Guys. I haven’t lost one pound. Truly. The scale has the same number as it did months ago. My body has changed some because I’ve gained some muscle. Maybe my clothes fit a little differently, but it’s not been drastic. Even though the amount of running has been drastic! I did not sign up for this for weight loss. It wasn’t about that. And it is a little confusing and weird that I haven’t lost weight. But I’m not angry at my body for that. As a matter of fact, I feel more comfortable in my own skin than I can remember feeling. I feel great about my body right now. Not because I’ve reached a goal weight or I’m suddenly the right size, but because she’s on my team. She’s a hard worker and is GOOD. She is healthy. She is strong. I actually love her. She carries so much for me and I ask so much of her and she keeps showing up. She is beautiful. Every curve and line of her. And I am just so grateful for her.

Did you know that we live most of our lives pretty disconnected from our bodies? Andy Stanley said we are least aware of what is most present. There are few things as present in our lives as our bodies. When was the last time you noticed your left ear? Or your right big toe?
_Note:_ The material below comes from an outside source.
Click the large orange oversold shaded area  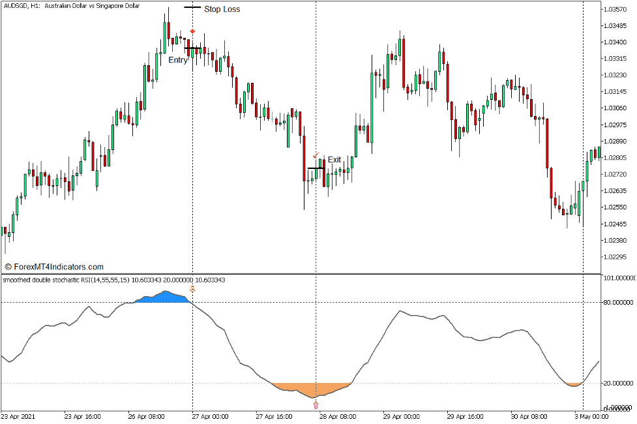point(313,389)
Unless something’s wrong or we’re experiencing pain, we tend to live pretty unaware of our bodies unless we are doing something very physical with them. Running has helped me reconnect with my body in some helpful and important ways and I’ve learned to listen to her and trust her.

On this idea of disconnection, Hillary McBride challenges us to use pronouns when we talk about our body. Did you even realize that you most often describe your body as it? I bet you noticed I used she and her and it felt a little weird. Honestly, it feels a little weird for me, too. But I’m trying to think of my body as less of an object and more of a person. I’d love to challenge you to try this. I just went back and read what I’d written and noticed that early on, I actually called my body “it.” So, I’m still working on this. But you see that when I start to talk about how I relate to my body, the pronouns came.

I was afraid to talk about the half marathon early on in my training because I was afraid I wouldn’t be able to do it. The race is next week and this thing is happening! I’m actually really excited about it! So, next Saturday, while you’re enjoying your coffee and pancakes, pray for me (and my sweet husband, he’s running with me)! Or better yet, come on up to Raccoon Mountain and cheer us on!